Morelia seems to be rocketing into the modern age while conserving its beautiful colonial heritage. The city of almost 650,000 is beautifully situated just under the Santa Maria mountains, includes Mexico’s most famed golf course and one of its most prestigious universities. Exclusive up-market residential areas just outside the city attract Mexico City’s finest. Its most recent claim to fame is the imminent opening of Latin America’s largest mall. Yet the 150 square block historic center is one of the most beautiful on the continent, carefully conserved and methodically preserved since its founding in 1548 by Spanish conquistadors.

At a mile high, Morelia has a fabulous climate that stands in marked contrast to the pollution and harshness of Mexico City, only three hours away. For a time, in fact, it was far more important to the Spanish than Mexico City. The Spanish considered it the seat of their religious orders and authorities from the mid 18th century until Independence 100 years later. That’s the main reason for the unique beauty of the 150-square block historic center, which is a virtual city museum within a city. This historic downtown area is composed of more than 1000 colonial buildings and churches became a World Heritage Site in 1991.

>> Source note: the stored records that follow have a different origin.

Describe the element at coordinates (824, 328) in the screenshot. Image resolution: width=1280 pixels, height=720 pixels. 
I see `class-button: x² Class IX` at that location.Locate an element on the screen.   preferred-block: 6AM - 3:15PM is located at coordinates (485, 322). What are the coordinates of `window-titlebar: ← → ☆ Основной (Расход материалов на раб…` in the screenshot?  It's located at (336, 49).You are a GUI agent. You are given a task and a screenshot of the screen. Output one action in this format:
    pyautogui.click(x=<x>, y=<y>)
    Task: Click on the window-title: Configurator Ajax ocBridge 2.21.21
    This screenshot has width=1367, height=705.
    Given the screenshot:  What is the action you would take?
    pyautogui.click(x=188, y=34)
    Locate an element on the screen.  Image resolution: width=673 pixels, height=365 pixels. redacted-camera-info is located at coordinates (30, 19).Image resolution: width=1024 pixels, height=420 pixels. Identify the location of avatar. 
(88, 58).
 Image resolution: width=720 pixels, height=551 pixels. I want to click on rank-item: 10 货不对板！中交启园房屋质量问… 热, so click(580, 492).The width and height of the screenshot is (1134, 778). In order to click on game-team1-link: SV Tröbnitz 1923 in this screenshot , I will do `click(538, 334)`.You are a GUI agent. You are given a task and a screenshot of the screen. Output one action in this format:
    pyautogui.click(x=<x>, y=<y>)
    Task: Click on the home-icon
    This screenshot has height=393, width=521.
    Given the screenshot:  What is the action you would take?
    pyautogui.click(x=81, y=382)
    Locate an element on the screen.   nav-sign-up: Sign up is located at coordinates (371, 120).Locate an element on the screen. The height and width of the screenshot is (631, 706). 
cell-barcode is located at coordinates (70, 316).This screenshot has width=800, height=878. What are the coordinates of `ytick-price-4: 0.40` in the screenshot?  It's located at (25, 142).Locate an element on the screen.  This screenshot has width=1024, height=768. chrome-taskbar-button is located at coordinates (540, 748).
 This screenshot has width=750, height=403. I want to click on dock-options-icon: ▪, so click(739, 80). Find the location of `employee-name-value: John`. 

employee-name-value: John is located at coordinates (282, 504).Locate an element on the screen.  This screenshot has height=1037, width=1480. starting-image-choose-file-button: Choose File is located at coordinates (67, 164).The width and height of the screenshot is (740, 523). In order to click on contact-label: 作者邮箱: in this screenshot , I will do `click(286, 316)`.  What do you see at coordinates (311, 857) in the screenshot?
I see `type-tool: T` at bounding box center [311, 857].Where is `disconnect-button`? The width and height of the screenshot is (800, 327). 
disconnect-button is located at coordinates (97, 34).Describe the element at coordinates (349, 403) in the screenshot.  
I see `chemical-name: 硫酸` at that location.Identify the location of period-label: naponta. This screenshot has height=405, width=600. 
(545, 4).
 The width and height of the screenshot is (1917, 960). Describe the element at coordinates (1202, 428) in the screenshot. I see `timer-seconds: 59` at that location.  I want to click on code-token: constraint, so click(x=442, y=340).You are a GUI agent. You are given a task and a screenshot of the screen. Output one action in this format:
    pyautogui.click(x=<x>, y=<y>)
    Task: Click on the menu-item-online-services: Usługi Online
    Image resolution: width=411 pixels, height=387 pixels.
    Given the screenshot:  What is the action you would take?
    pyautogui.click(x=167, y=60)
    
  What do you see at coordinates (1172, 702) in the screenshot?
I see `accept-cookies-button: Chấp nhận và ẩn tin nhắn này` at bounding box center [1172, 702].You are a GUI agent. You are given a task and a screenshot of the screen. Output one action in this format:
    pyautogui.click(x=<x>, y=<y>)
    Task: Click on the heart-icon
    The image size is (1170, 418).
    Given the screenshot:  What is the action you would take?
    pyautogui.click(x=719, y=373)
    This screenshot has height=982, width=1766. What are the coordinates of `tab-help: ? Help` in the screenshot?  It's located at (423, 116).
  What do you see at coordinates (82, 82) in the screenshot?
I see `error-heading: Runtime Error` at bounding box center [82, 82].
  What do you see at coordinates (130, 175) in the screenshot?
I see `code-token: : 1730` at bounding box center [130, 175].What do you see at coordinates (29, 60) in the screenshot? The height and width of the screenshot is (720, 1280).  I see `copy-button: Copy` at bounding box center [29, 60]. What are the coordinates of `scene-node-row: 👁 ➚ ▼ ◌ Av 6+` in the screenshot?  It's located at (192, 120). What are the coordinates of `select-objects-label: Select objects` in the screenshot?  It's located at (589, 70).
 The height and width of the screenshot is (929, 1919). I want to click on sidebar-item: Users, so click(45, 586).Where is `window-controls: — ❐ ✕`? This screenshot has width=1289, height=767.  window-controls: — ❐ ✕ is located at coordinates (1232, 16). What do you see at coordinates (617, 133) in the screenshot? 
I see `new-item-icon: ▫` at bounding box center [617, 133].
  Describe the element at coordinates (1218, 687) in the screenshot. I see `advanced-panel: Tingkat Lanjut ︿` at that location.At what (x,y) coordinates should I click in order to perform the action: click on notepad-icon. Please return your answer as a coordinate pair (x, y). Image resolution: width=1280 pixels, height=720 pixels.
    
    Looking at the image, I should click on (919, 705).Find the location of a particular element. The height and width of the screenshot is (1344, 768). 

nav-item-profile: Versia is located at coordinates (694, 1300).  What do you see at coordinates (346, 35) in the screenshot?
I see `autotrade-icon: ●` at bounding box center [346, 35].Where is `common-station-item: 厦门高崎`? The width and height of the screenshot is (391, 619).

The historic quarter and its periphery are increasingly inhabited by artists and artisans, many of them foreign nationals. There is a sense of Bohemia in the mixtures of music and art works found throughout this area, which might include one boutique cleaning 16th Century filigree silver jewelry next to a modern art gallery.

The city is named after Jose María Morelos (1765), who together with Miguel Hidalgo y Costilla began the Mexican War of Independence from Spain in 1810. Politics is still a fiery issue in the city, often demarcating the social differences with the more progressive and less religious political inclinations of Mexico City.